YM: What is the most important piece of advice you could offer someone who's just starting a business?

CUBAN: Do your homework and know your business better than anyone. Otherwise, someone who knows more and works harder will kick your ass.

YM: Did you have to sacrifice your personal life in order to become a business success?

CUBAN: Sure, ask about five of my former girlfriends that question... I went seven years without a vacation. (from the time I got fired from a job, and started MicroSolutions) I didn't even read a fiction book in that time. I was pretty focused.

YM: Do you have any general saving and investing advice for young people?

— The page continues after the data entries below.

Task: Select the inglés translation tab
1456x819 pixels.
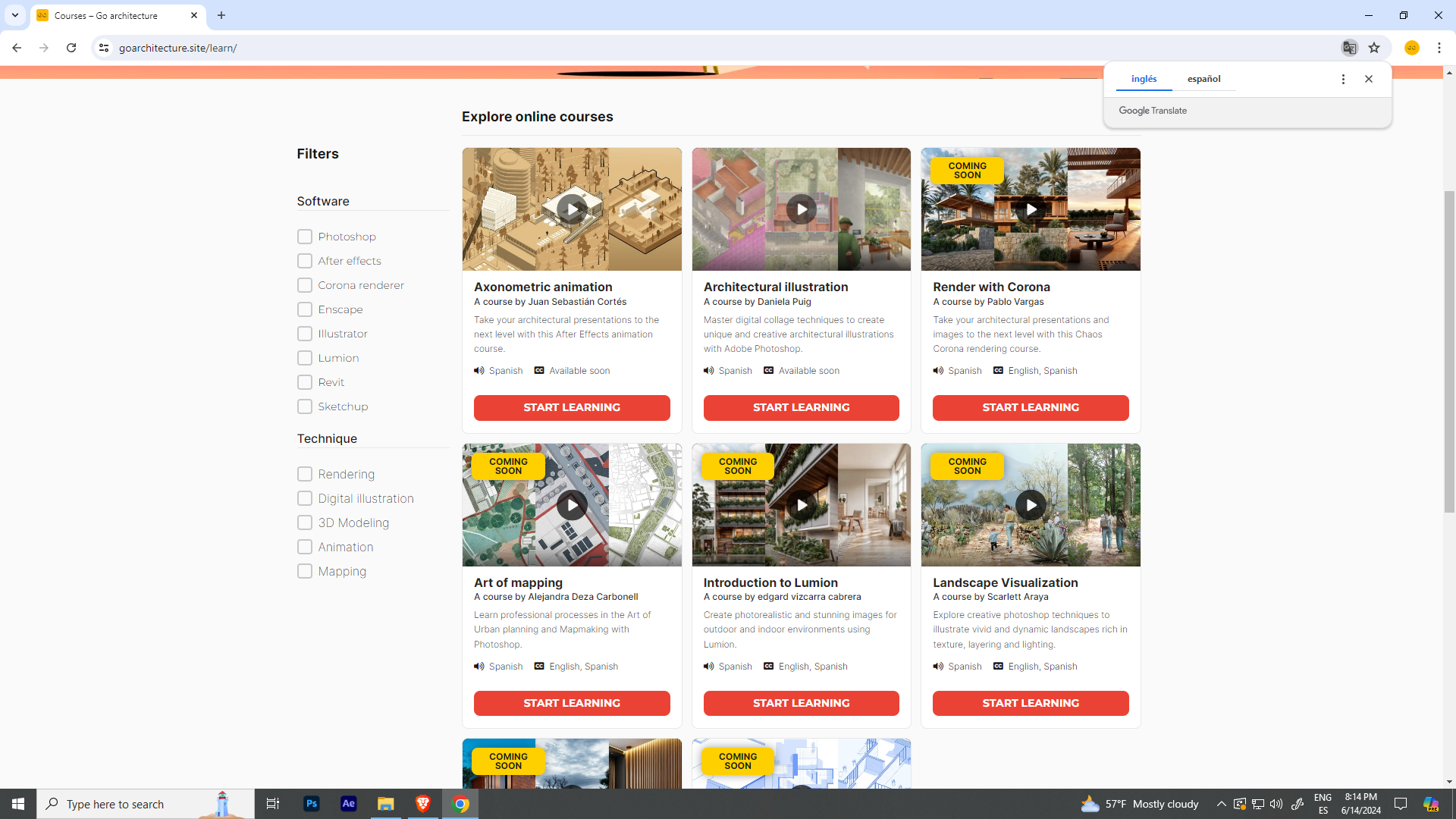Action: [x=1144, y=79]
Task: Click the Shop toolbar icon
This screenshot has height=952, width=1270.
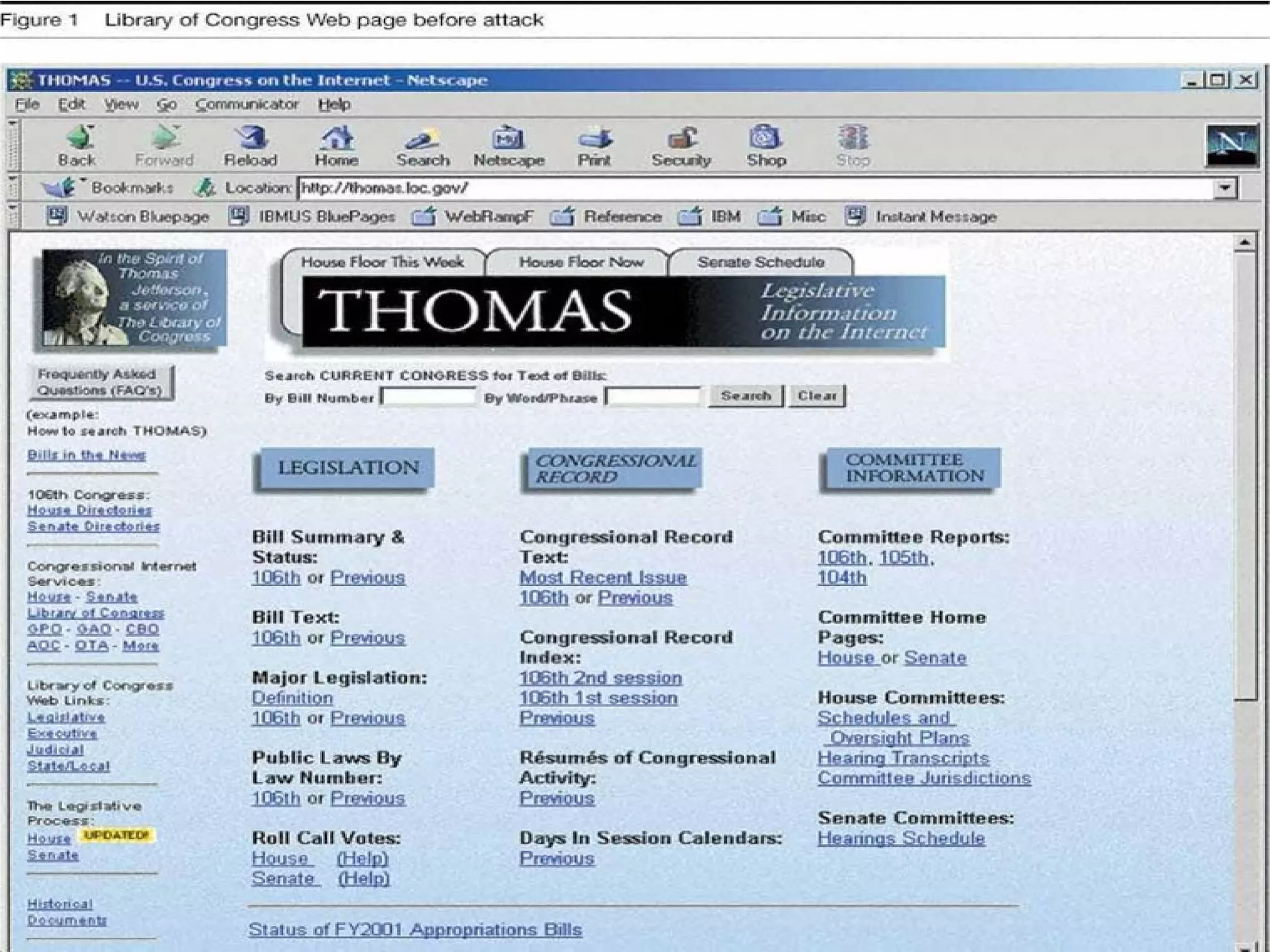Action: (766, 138)
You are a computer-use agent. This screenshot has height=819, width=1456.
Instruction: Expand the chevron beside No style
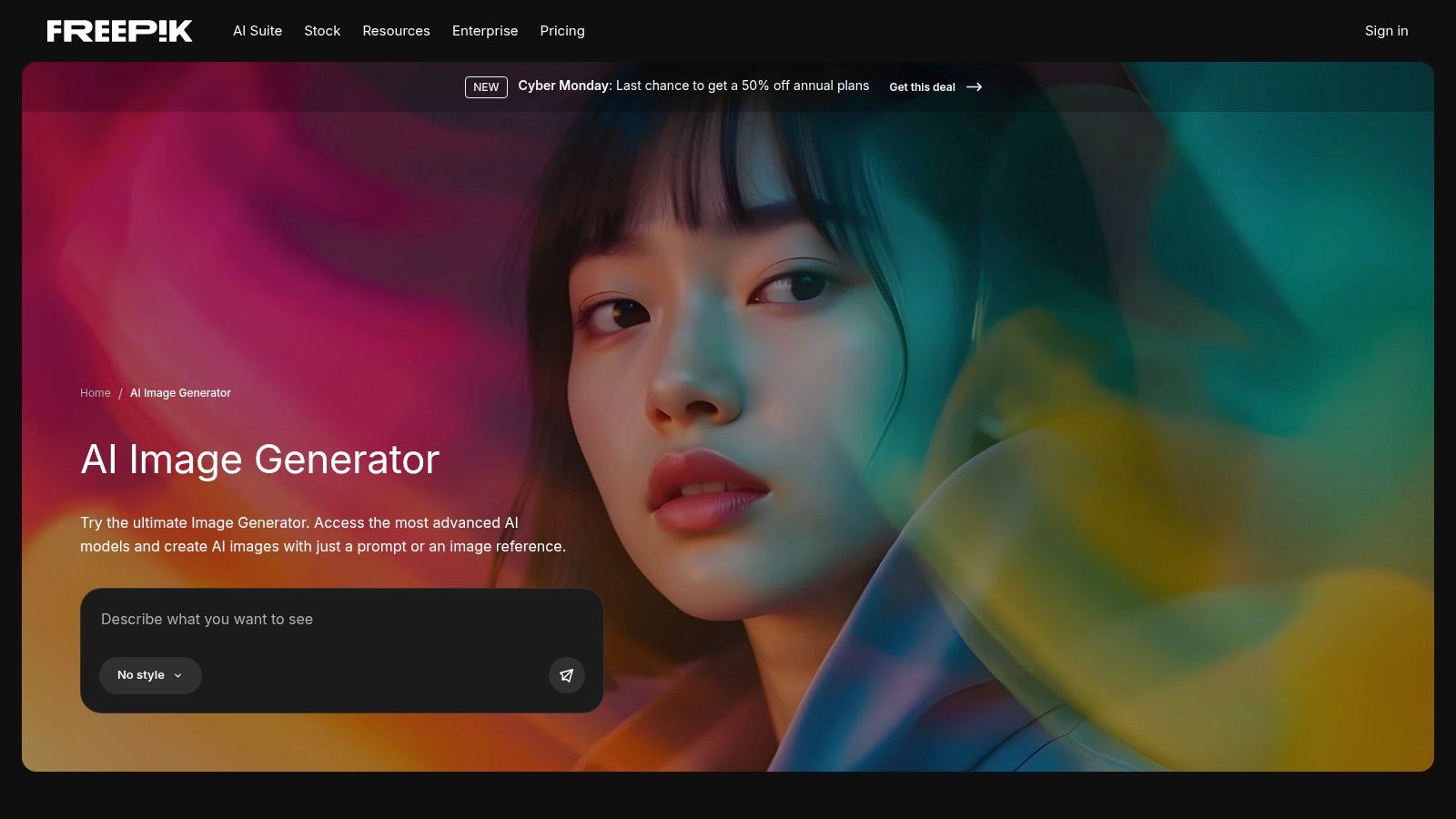tap(178, 675)
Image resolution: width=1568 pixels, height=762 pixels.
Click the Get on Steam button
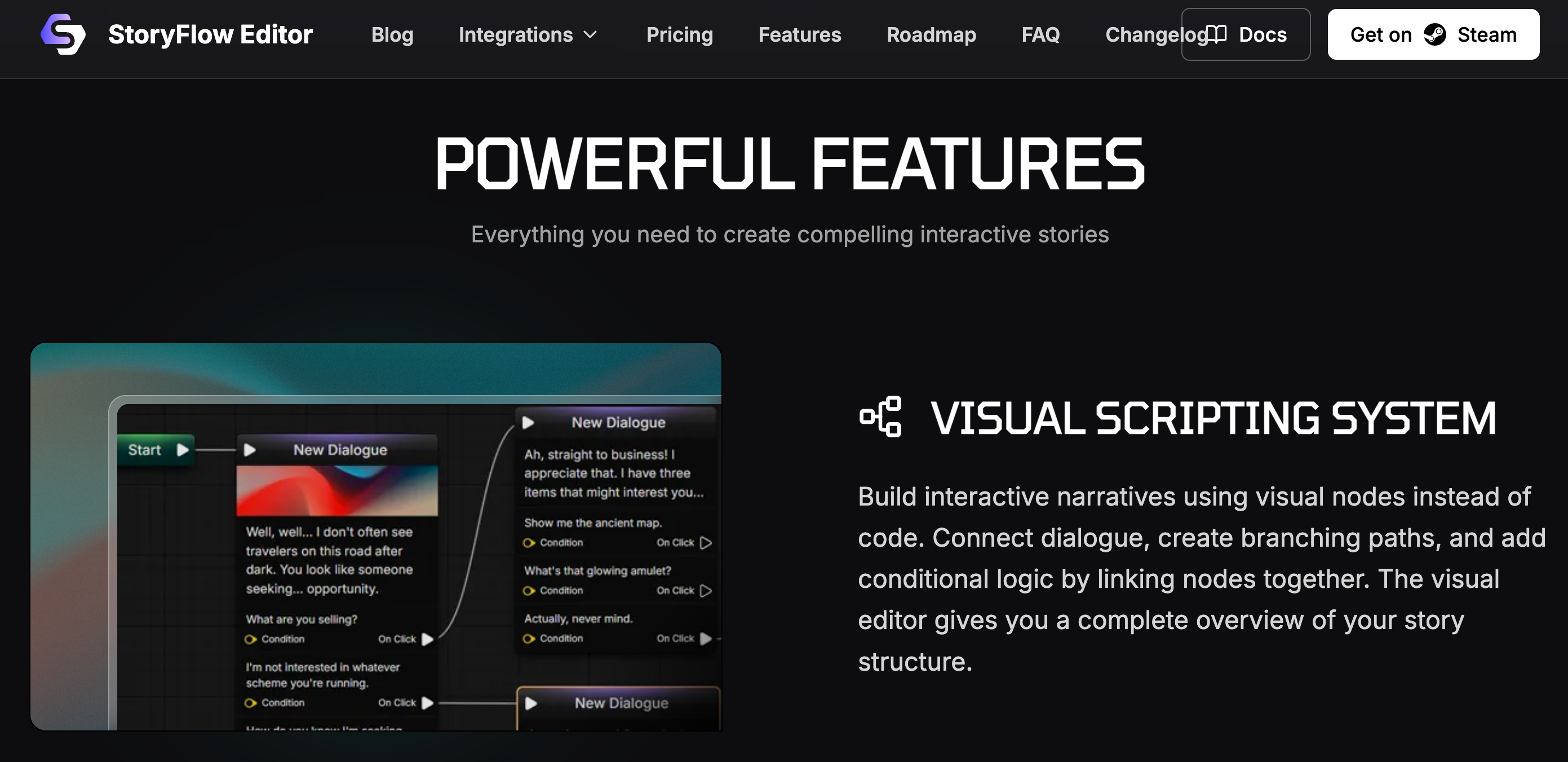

CUBAN: Put it in the bank. The idiots that tell you to put your money in the market because eventually it will go up need to tell you that because they are trying to sell you something. The stock market is probably the worst investment vehicle out there. If you won't put your money in the bank, NEVER put your money in something where you don't have an information advantage. Why invest your money in something because a broker told you to? If the broker had a clue, he/she wouldn't be a broker, they would be on a beach somewhere.

Success and Motivation - You only have to be right once!

In basketball you have to shoot 50pct. If you make an extra 10 shots per hundred, you are an All-Star. In baseball you have to get a hit 30 pct of the time. If you get an extra 10 hits per hundred at bats, you are on the cover of every magazine, lead off every SportsCenter and make the Hall of Fame.

In Business, the odds are a little different. You don't have to break the Mendoza line (hitting .200). In fact, it doesnt matter how many times you strike out. In business, to be a success, you only have to be right once.

One single solitary time and you are set for life. That's the beauty of the business world.

I like to tell the story of how I started my first business at age 12, selling garbage bags. No one ever has asked if I was any good or made money at it. I was, and I did...enough to buy some tennis shoes :).

I like to tell the story of how I started up a bar, Motley's Pub when I wasn't even of legal drinking age the summer before my senior year at Indiana University. No one really asks me how it turned out. It was great until we got busted for letting a 16-year-old win a wet t-shirt contest (I swear I checked her ID, and it was good!).

No one really asks me about my adventures working for Mellon Bank, or Tronics 2000, or trying to start a business selling powdered milk (it was cheaper by the gallon, and I thought it tasted good). They don't ask me about working as a bartender at night at Elans when I first got to Dallas, or getting fired from my job at Your Business Software for wanting to close a sale rather than sweeping the floor and opening up the store.

No ever asked me about what it was like when I started MicroSolutions and how I used to count the months I was in business, hoping to outlast my previous endeavors and make this one a success.

With every effort, I learned a lot. With every mistake and failure, not only mine, but of those around me, I learned what not to do. I also got to study the success of those I did business with as well. I had more than a healthy dose of fear, and an unlimited amount of hope, and more importantly, no limit on time and effort.

Fortunately, things turned out well for me with MicroSolutions. I sold it after 7 years and made enough money to take time off and have a whole lot of fun.

Back then I can remember vividly people telling me how lucky I was to sell my business at the right time.

Then when I took that money and started trading technology stocks that were in the areas that MIcroSolutions focused on. I remember vividly being told how lucky I was to have expertise in such a hot area, as technology stocks started to trade up.

Of course, no one wanted to comment on how lucky I was to spend time reading software manuals, or Cisco Router manuals, or sitting in my house testing and comparing new technologies, but that's a topic for another blog post.

The point of all this is that it doesn't matter how many times you fail. It doesn't matter how many times you almost get it right. No one is going to know or care about your failures, and either should you. All you have to do is learn from them and those around you because...

All that matters in business is that you get it right once.

Then everyone can tell you how lucky you are.